TASK GOAL: Please reproduce the rows starting at the line containing "Task: Set amount slider to the midpoint node" and ending at the line containing "This screenshot has height=1568, width=724.", both included.

SUPPLIED RECORDS:

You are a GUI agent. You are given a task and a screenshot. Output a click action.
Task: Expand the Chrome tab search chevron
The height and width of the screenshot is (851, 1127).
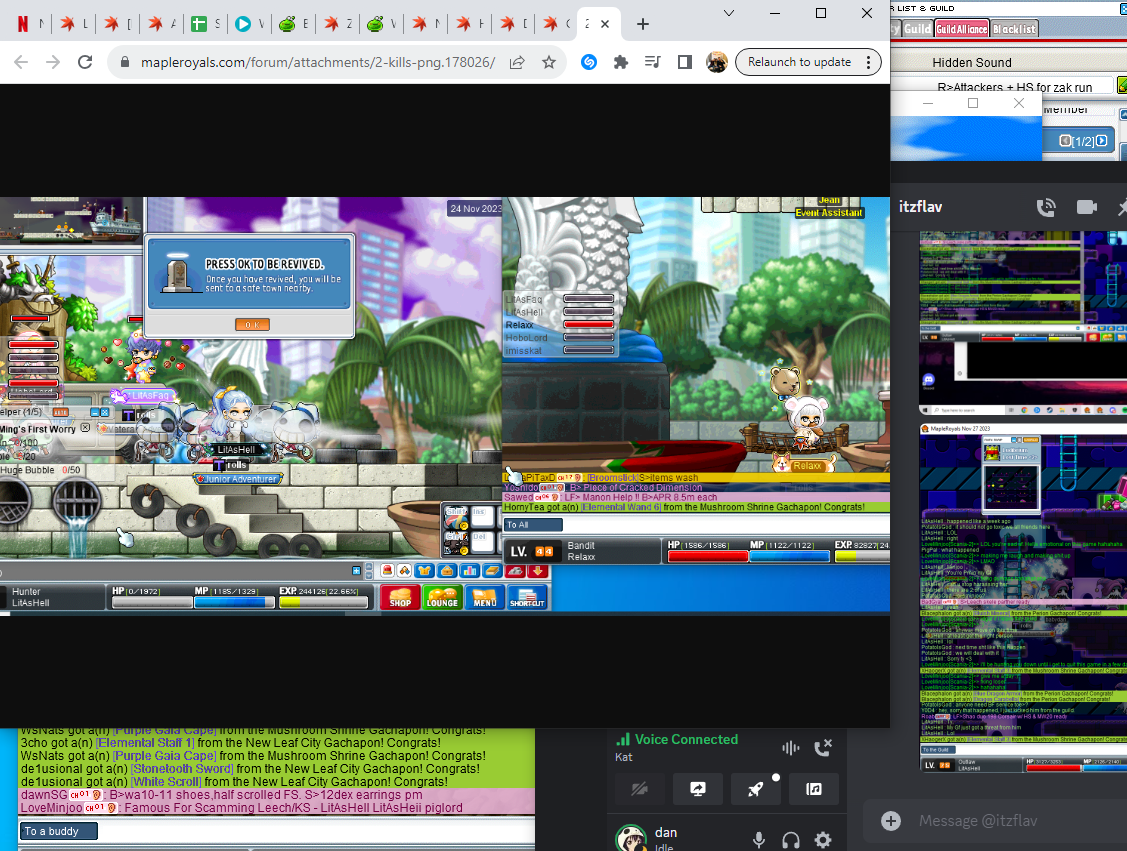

* * *

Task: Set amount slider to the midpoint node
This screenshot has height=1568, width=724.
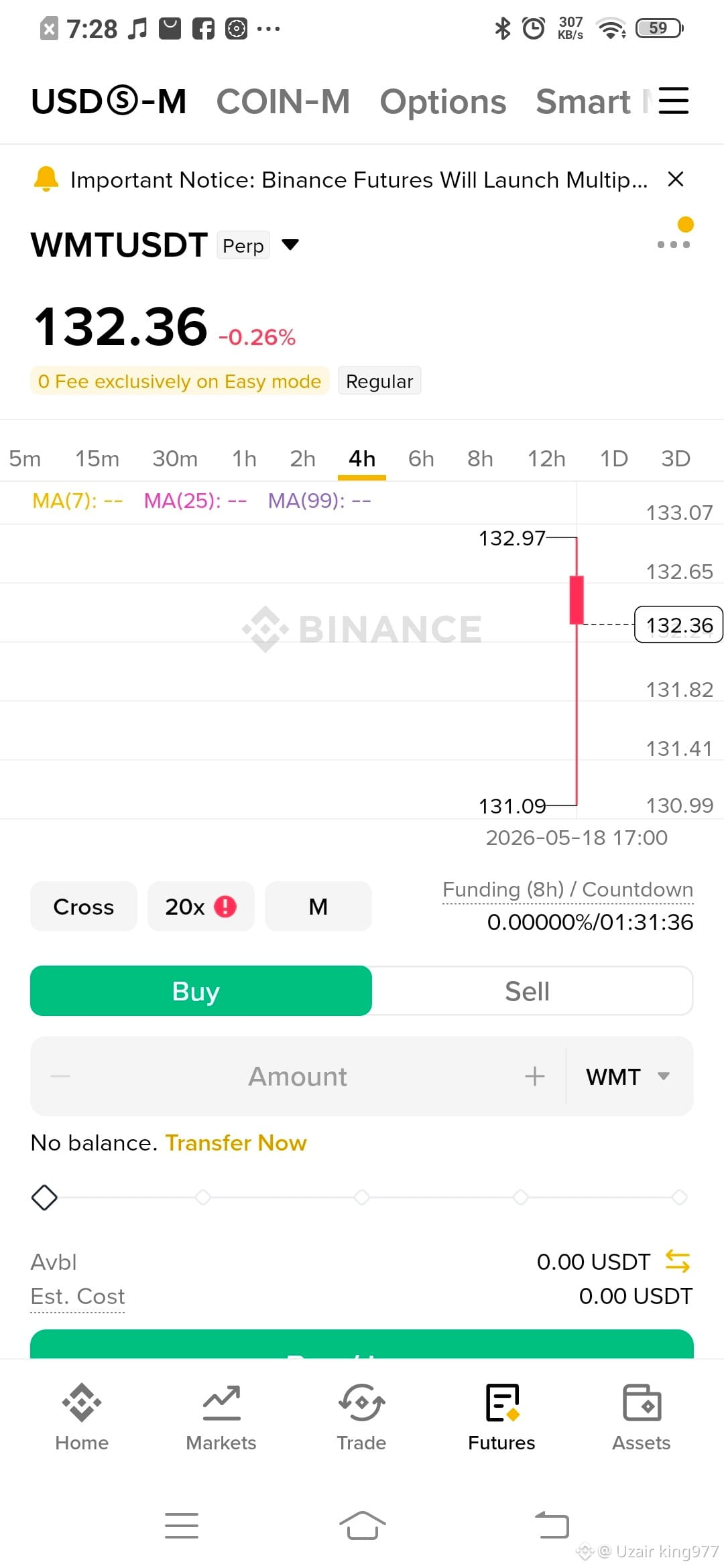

REPLY:
Task: Set amount slider to the midpoint node
This screenshot has height=1568, width=724.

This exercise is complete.